毎年、桜の季節になると「ENGAGE」
を思い出します。とても沢山の桜を描く
ために、近くの大学まで写真を撮り
に行きました。執筆の時期と開花
の時期が重なって、本当に助かりました。
しかし覚悟はしていたものの、10ページ
に及ぶ桜を描くのは大変でした。描き
ながら、「そうだ、連載の終わりに桜描
いた時も(もう2度と描かないぞ、こんな
面倒くさいもの!!)と思ったんだった」
などと思い返していました。しかし、桜が
作品の主要なモチーフなのだから、描かな
い訳にもいかず、タメ息をつきながら
何とか描き上げたのでした。それにしても
作品枚数67ページ!!…ネームを描き
上げた時には、自分でも絶句してしまい、
「止めようかな」と思いました。実は少し前に
読み切りの依頼があったので、恐る恐る
「『星の瞳』の続編でもいい?」と聞いた所
担当様は「…まあ…いいんじゃないかな」
と言って下さったのです。しかし、描いてみた
ら67ページ。しかも秋の号なのに新学期。
別の用事で電話を下さった副編集長様
に「桜が山程出て来るんですが、駄目
でしょうか?」と聞いてみた。
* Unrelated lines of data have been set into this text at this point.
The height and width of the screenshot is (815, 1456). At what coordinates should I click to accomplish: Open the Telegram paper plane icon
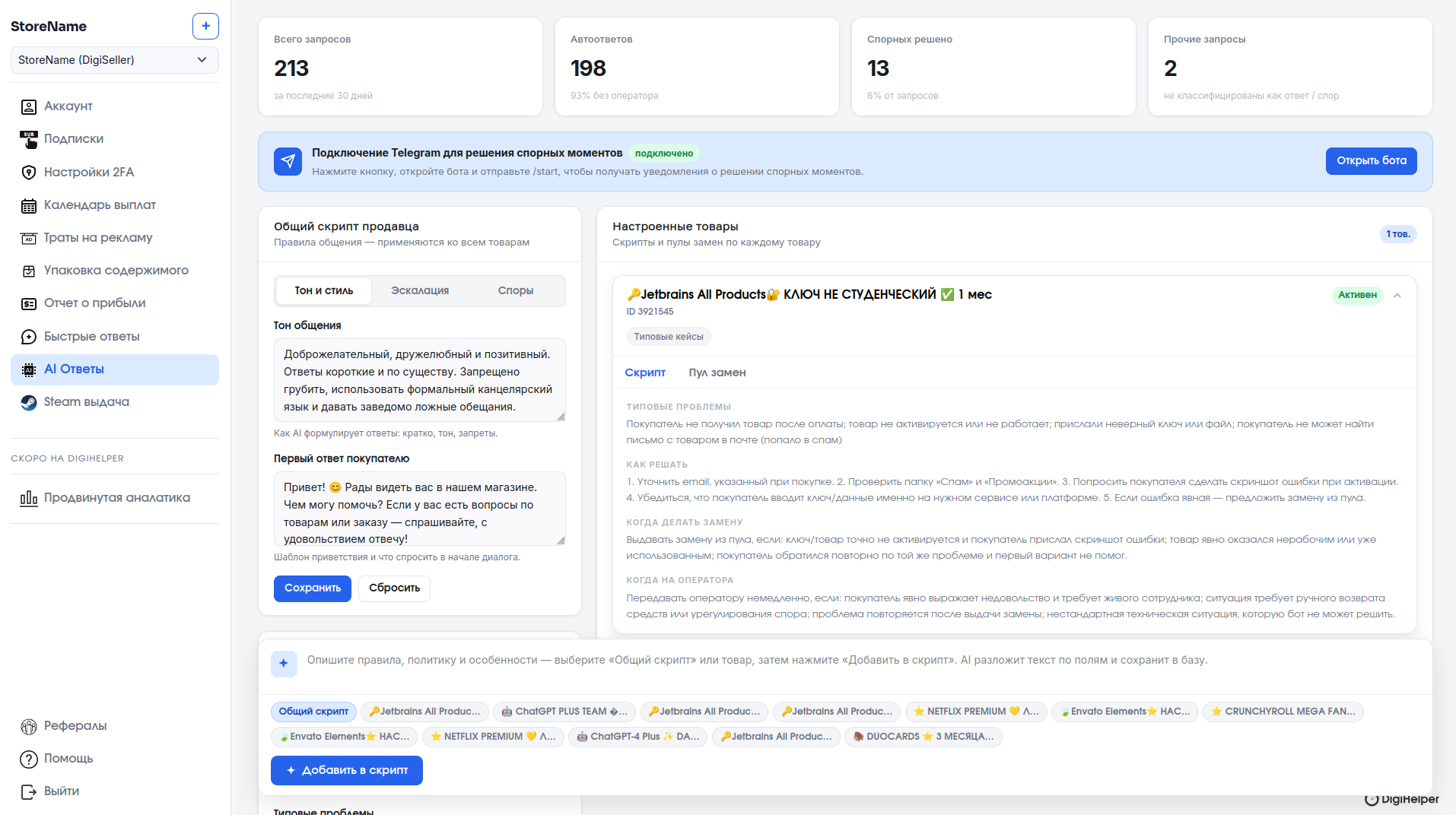point(288,161)
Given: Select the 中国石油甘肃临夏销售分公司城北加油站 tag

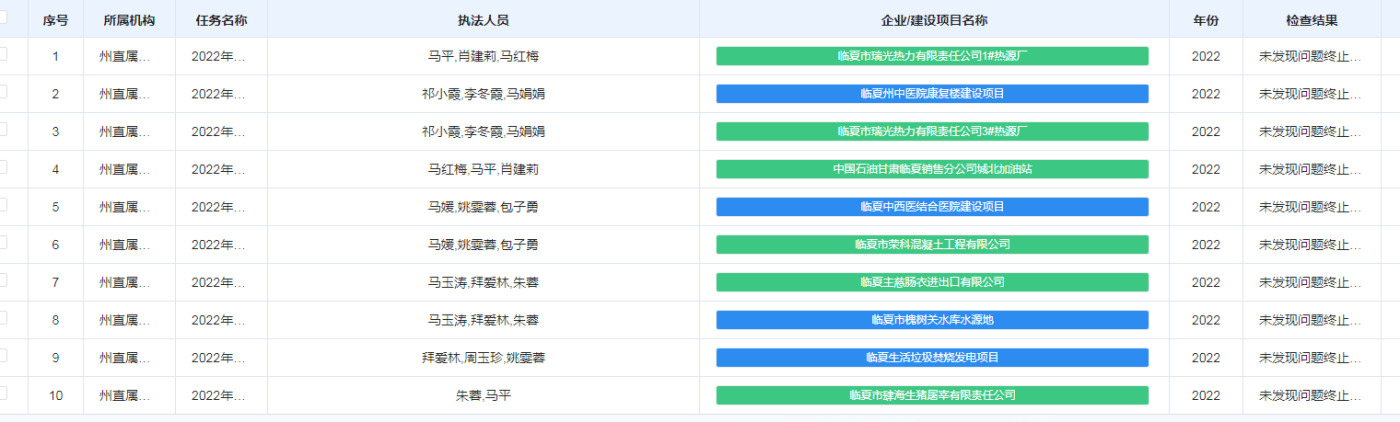Looking at the screenshot, I should pos(932,169).
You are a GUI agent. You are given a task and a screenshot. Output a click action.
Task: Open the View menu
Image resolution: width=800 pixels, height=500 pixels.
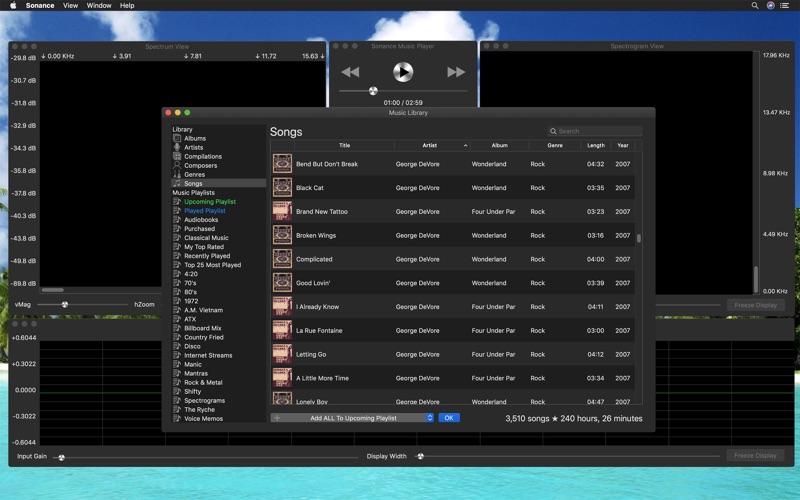click(x=70, y=6)
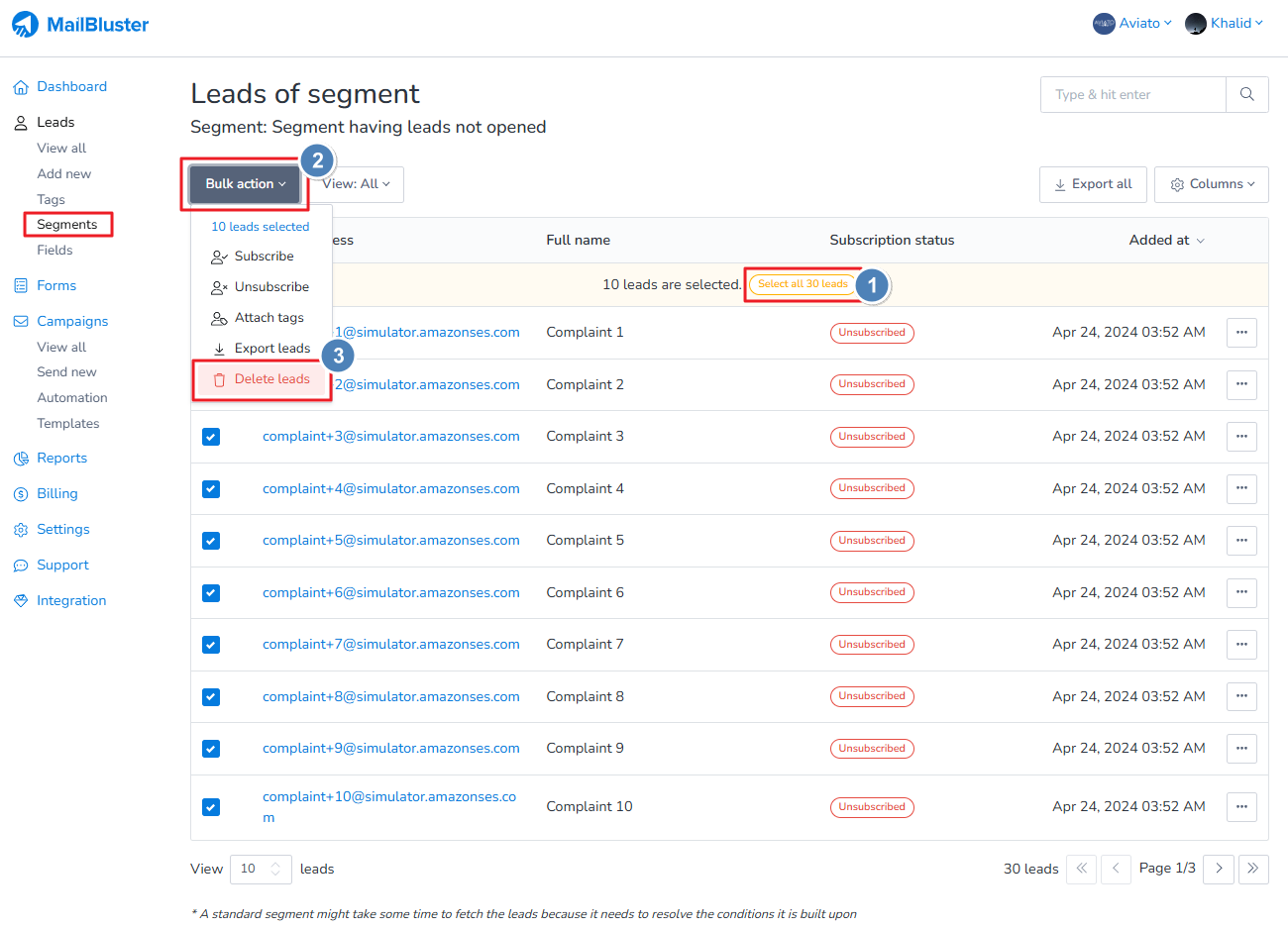The height and width of the screenshot is (929, 1288).
Task: Open the View: All filter dropdown
Action: point(357,184)
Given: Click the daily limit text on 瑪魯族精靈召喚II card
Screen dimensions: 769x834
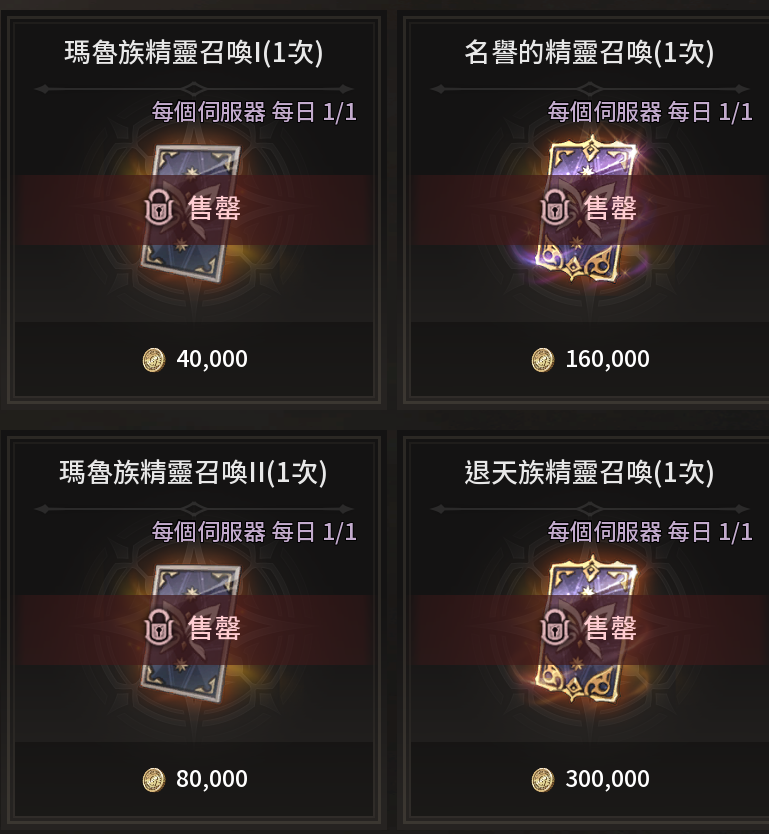Looking at the screenshot, I should pyautogui.click(x=254, y=532).
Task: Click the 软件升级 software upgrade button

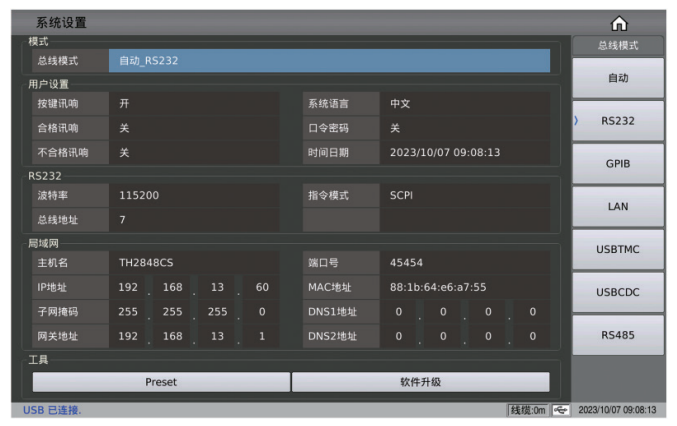Action: 420,382
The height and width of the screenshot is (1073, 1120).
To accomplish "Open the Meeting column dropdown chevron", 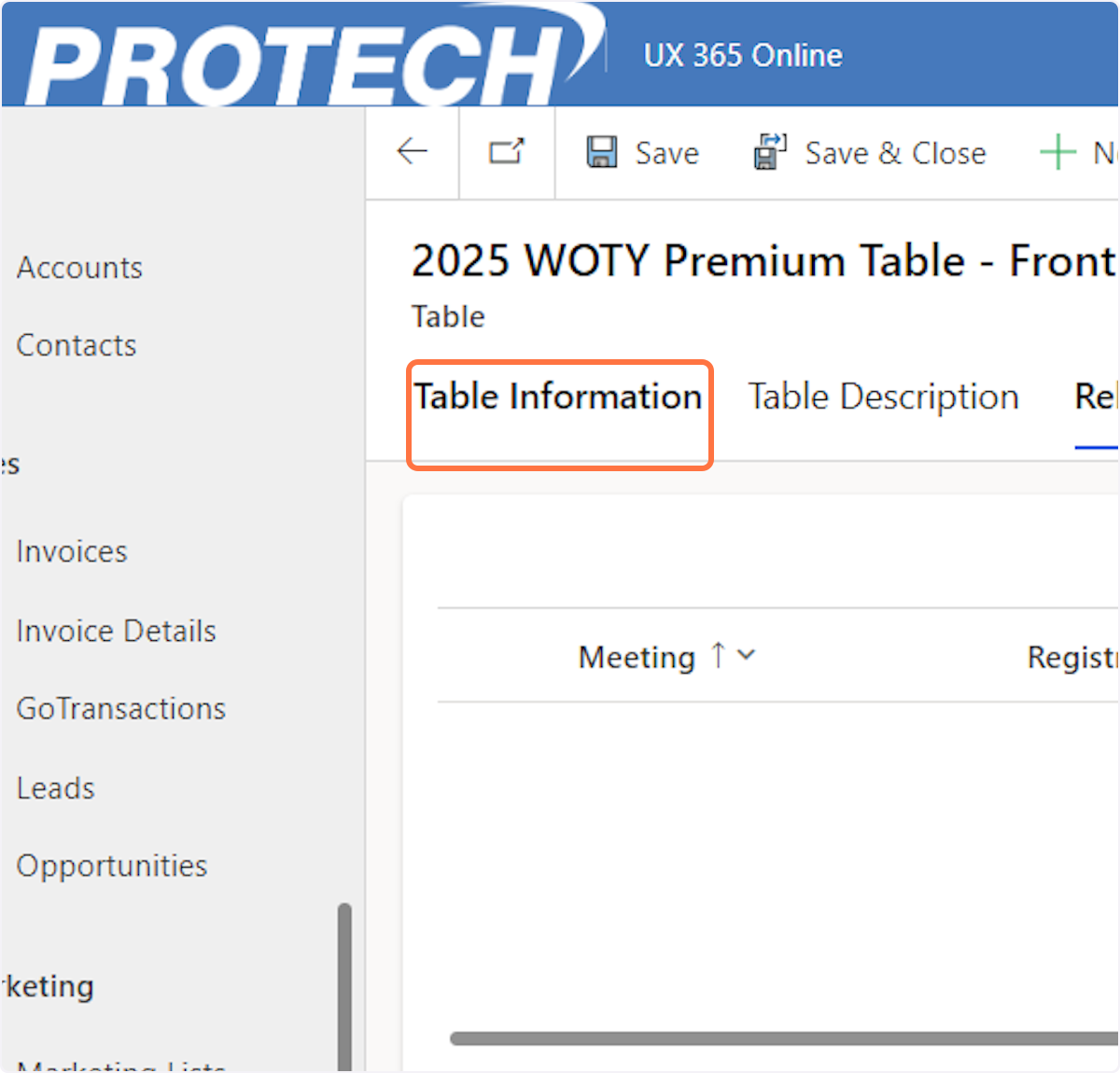I will (x=746, y=655).
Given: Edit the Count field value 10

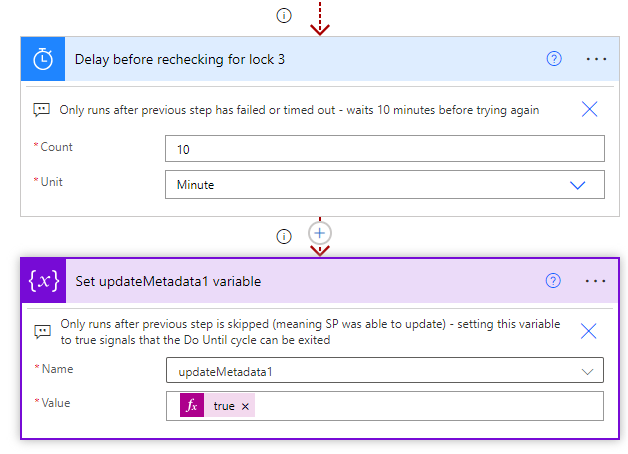Looking at the screenshot, I should [x=384, y=149].
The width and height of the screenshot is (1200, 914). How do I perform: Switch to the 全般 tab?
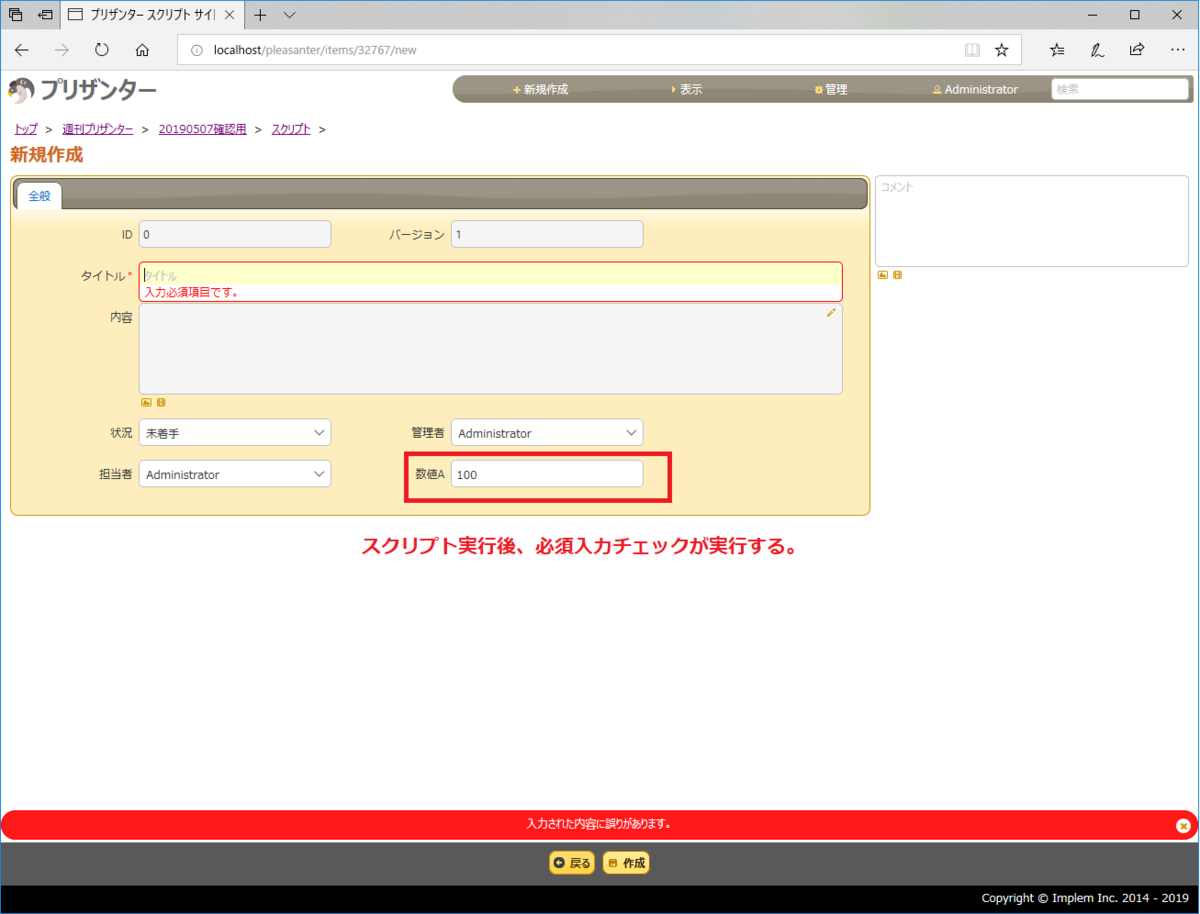point(39,196)
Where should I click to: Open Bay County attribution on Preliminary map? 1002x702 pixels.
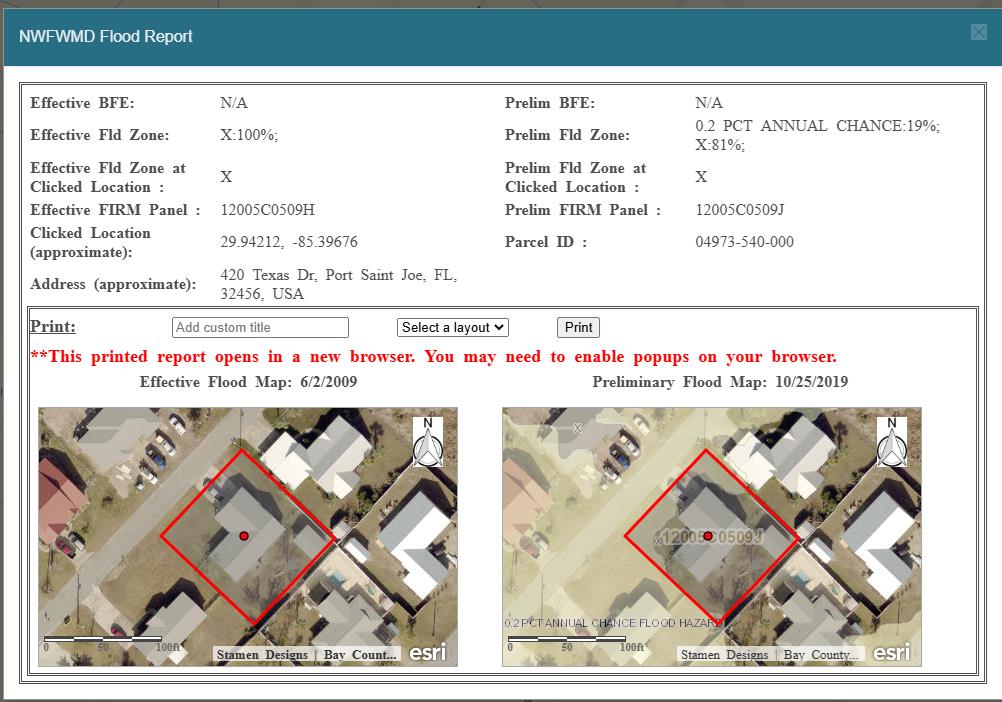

「終わりに秋
っていう風にはならない?」と言われ、
「ならないんですぅ」「…まあ面白けりゃいい
んじゃない?」寛大なお答えに心配も消え
ました。かくして作品は無事に掲載され
たのです。それにしても、描くのはものす
ごく大変でした。当時、別に連載を抱えて
いたからです。合い間、合い間に半年か
けて描き上げました。ネーム1か月、下絵
2か月、ペン入れ2か月、仕上げ1か月。
……なんとも想い出深い作品です。